## EXERCISE INPUT
»»
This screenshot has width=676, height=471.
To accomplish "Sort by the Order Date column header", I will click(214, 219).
««
»»
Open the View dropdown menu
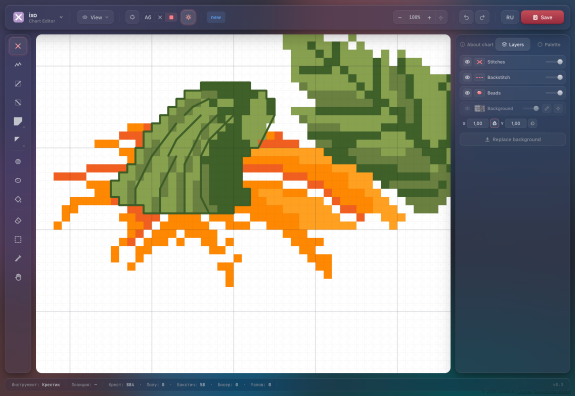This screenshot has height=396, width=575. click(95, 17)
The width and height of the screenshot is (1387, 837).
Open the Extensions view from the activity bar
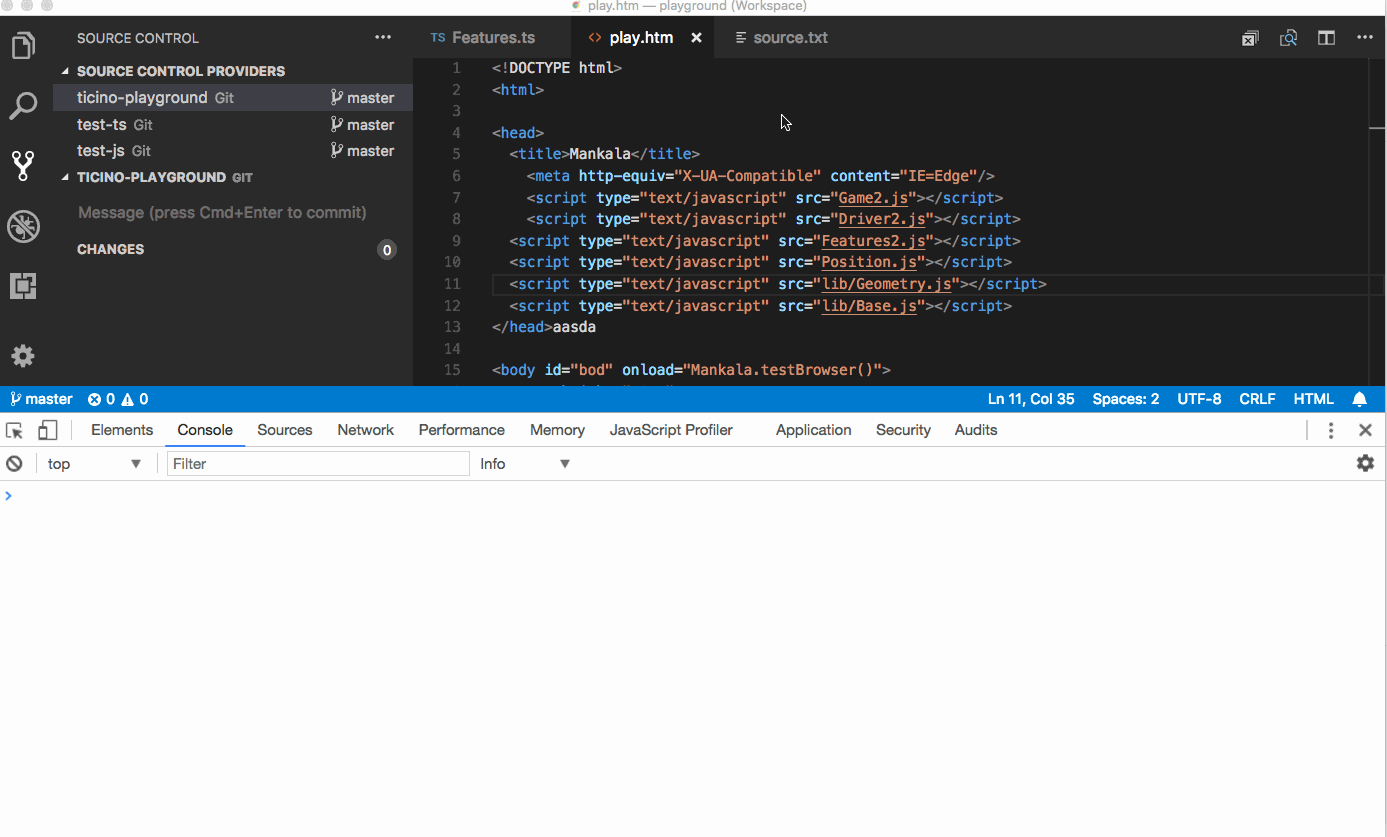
««
»»
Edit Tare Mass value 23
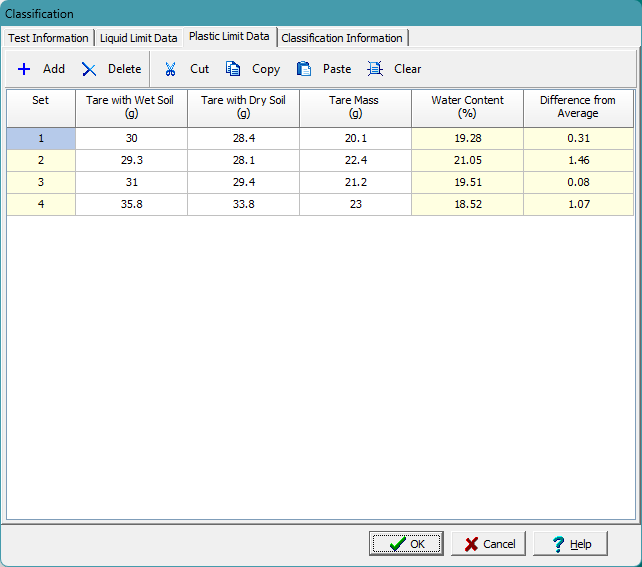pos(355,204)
««
## THE TASK
Taking the entries above, write out exactly each line from the one holding "The width and" to the one holding "Open the Extensions", both included, and stop there.

## EXPECTED ANSWER
The width and height of the screenshot is (1387, 837).
Open the Extensions view from the activity bar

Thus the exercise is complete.